PhD, geography, University of California Los Angeles, 2013
Dissertation: Parallel worlds: empirical region and place
Advisors: John Agnew, Michael Curry, Stephen Bell, and Martin Lewis

Regionalization is the process and the result of dividing the world into regions, where ‘region’ is generic for any two-dimensional segment (however defined) of the Earth’s surface. A region can vary in scale as appropriate; it may be the size of a city block in some cases, a continent in others. My research, within regionalization, has focused on the contrast between conventional and empirical regionalizations in human geography. In world geography several conventional regionalizations have been influential; the primary convention in my work, and the dominant influence on most thematic regionalizations, is the country model, in which “countries” (or “nations”), often taken as identical to members of the United Nations, are used as background for academic studies and often as the basis for studies. My dissertation was, of course, a continuation of the research for my master’s.

MS, geography (GIS), Indiana University – Purdue University Indianapolis, 2009
Thesis: Parallel worlds: attribute-defined regions in global human geography
Advisors: Owen Dwyer, Jeff Wilson, and Scott Pegg

Global human regionalization often depends heavily on conventions, especially the country model. Standardized “countries” are used as default regions, and influence other regionalizations as well. Proposed here is the preference for multiple independent systems of regions based on empirical criteria specific to each field of inquiry. These regions, defined by attributes of the landscape, would subsume formal and functional regions alike, as well as the very similar “trait geographies” and “process geographies”. Two specific inquiries are studied, politics and language; in both cases, existing data tend towards the conventional. A primary empirical regionalization for politics can be based on effective government control. A primary empirical regionalization for language can be based on mutual intelligibility of vernacular dialects. Examined in political geography are concepts of juridical and empirical statehood and the question of state territoriality; examined in linguistic geography are the question of language versus dialect and the standard reference ‘Ethnologue’.

BA, generalism in world affairs, Indiana University – Purdue University Indianapolis, 2004
Capstone: Prospects for integration and disintegration in the world
Advisors: Bill Blomquist, Miriam Langsam, Susan Shepherd, and John Clark

This first detailed examination in my academic career dealt with global processes of integration and disintegration, political, cultural, and economic, institutional and noninstitutional. These themes formed the basis of the method that I am still developing; many of the important larger regions that feature in my present work emerged here.
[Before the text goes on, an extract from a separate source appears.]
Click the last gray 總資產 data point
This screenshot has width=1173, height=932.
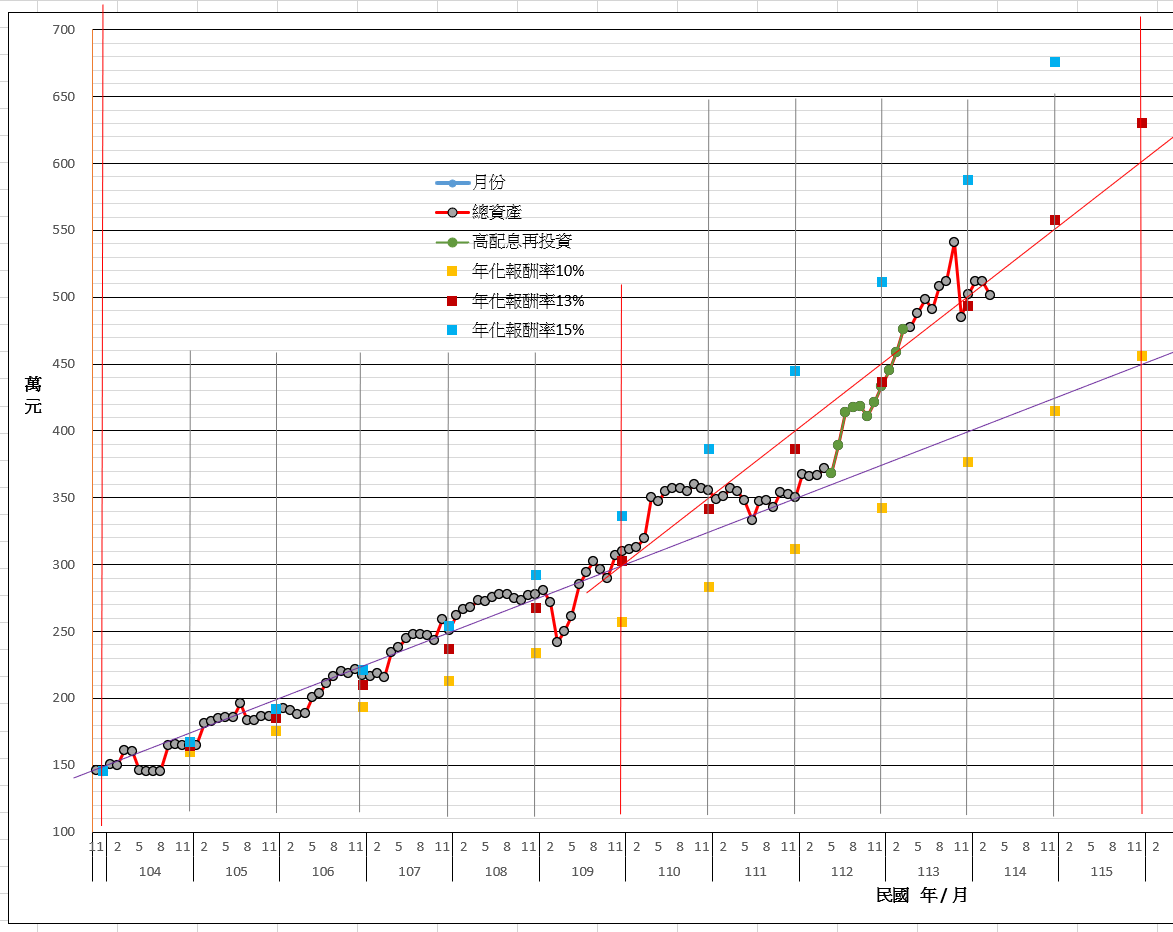pyautogui.click(x=990, y=295)
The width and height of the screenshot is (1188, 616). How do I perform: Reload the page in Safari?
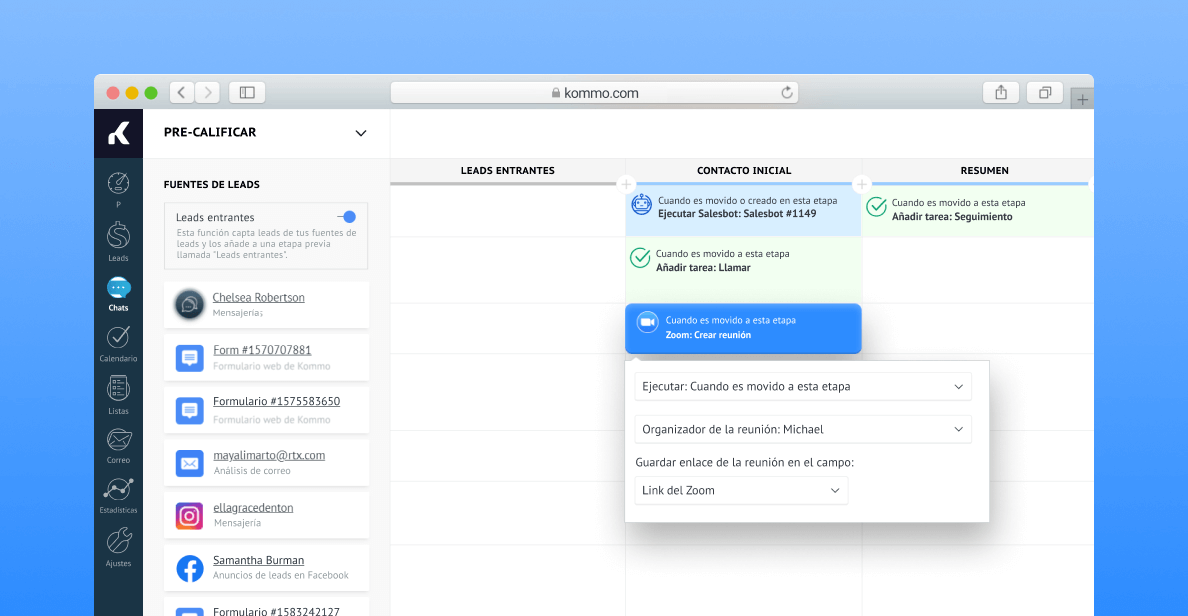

As a generalist, I am naturally interested in general linguistics, but my main focuses have been grammatology (or writing systems), native names, and phonology. The products of these interests are:
— a general scheme of transliteration and transcription, through which the world’s scripts can be rendered into the Latin script in a regular, standardized, and reconstructible form. The existing transliteration and transcriptions used by specialists are largely incompatible, and the principles followed, where the systems are not haphazard, are different from one system to the next.
— a multilingual glossary to native forms, in which names and borrowed words are reproduced in the original scripts and in the standardized transliteration or transcription. Personal names are given in the form used by the person; place names are given in the form used in the place.
— a list of linguistic regions in the world, using native names and principles of mutual intelligibility.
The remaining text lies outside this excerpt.